DD: As a crucible of personal development in childhood and adolescence, Jane Re has her uncle’s grocery in Queens. Jane Eyre has Lowood Institution. Did you have your own Food or Lowood growing up in New York?
PP: My parents own a grocery store in Brooklyn, so I grew up with the language of produce, HVAC, and invoices. “Lowood Capital Partners” didn’t really exist for me—I think that was the point. I’m a little younger than Jane, but when I started college I thought everyone got cushy offers like Lowood. By the time I graduated, the economy tanked and everyone was competing for unpaid internships. (Marc Foster)
Torontoist interviews Lynn Crosbie about her book Where Did You Sleep Last Night which 'imagines Kurt Cobain reincarnated into the body of a young amnesiac named Celine Black'.
This book is littered with pop-culture ghosts besides Nirvana, some dead and many alive: Céline Dion, Joy Division, Lou Reed, Lana Del Rey. It has an intimidating concordance at the end. But these references don’t come across as lists so much as tastes that are integral to who these people are. Do you think we cobble ourselves together out of the things we like? I thought of being that age and what my life was like, and I would have been soaked in whatever music was going on, in popular books, in popular figures, in the language of the time—simply from going out all the time. If they’re musicians, that’s going to be an even deeper concern: they are a part of what’s going on. There’s a lot of pop mentioned, but I mean it to be absolutely a part of their lives.
Céline is a little different, as are Neil Diamond and Barbra Streisand. They’re definitely a bit campy, which has something to do with the drugs Evelyn and Celine are on: they get a little grandiose on heroin, and campy when they’re high. I was trying to explain this to someone who thought I was using Céline Dion as a joke, and I really wasn’t. There’s that song based on Wuthering Heights…

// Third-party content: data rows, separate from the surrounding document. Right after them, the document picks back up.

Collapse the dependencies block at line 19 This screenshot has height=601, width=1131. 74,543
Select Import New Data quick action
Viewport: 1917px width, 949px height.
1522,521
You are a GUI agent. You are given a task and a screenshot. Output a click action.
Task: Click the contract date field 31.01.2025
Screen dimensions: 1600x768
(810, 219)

“It’s All Coming Back To Me Now”? Yes! I do mention Heathcliff in the book, but the book is not a translation in the Anne Carson sense. I wanted to do that sort of thing through a different filter: I’m covering Céline Dion covering Wuthering Heights. Not through the whole book, but there’s a certain extravagance to it that suits these characters, who are very decadent in the way that they live, the way that they desire, and the way that they love each other. And I thought, who better than the great diva Dion to express that? (Angelo Muredda)

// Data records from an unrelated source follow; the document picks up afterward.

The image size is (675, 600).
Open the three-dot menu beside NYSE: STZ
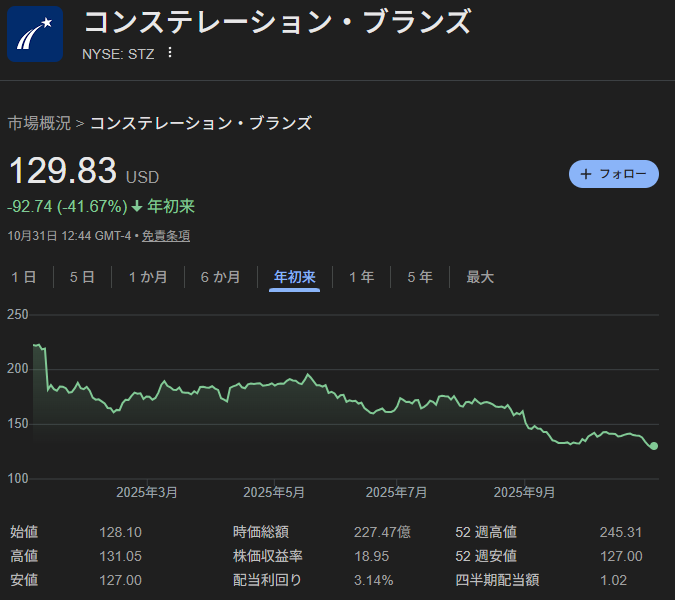170,52
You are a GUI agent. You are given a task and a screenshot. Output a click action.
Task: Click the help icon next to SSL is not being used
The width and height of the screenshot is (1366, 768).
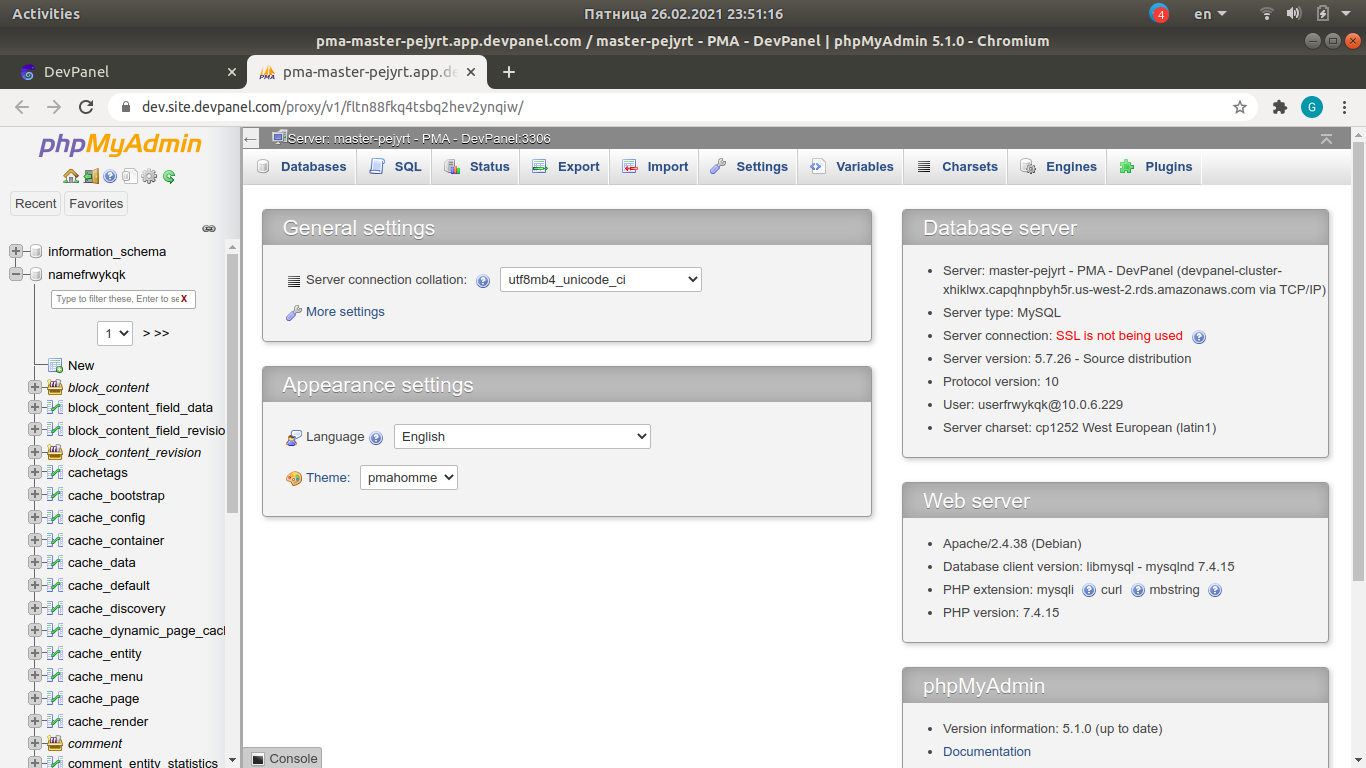pyautogui.click(x=1198, y=336)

Imogen Russell Williams mentions looking 'covetously' at the Folio Society's edition of Jane Eyre in The Guardian. Flavorwire considers Jane Eyre a 'ur-feminist novel heroine'.

InfoWorld is looking for 'the Holy Grail of audio and video editing'.
Laurian Gridinoc, a computational linguist, Knight-Mozilla OpenNews Fellow, and developer at Hyperaud.io, showed me some inspiring uses of technology his company has developed. Check out this BBC prototype. It divides the browser into two panes. On the left you play Elizabeth Klett's Librivox recording of Charlotte Brontë's "Jane Eyre" as audio with synchronized text. You can select phrases, sentences, or paragraphs; copy them into the right pane; play the newly remixed audio (with synchronized text); and export the remix. (Jon Udell)
The Brussels Brontë Blog has a detailed post on the recent Brontë weekend. Absolutely Gothic  posts about Cathy Earnshaw. Bookbub publishes 6 Powerful Lessons We Learned from ‘Jane Eyre’.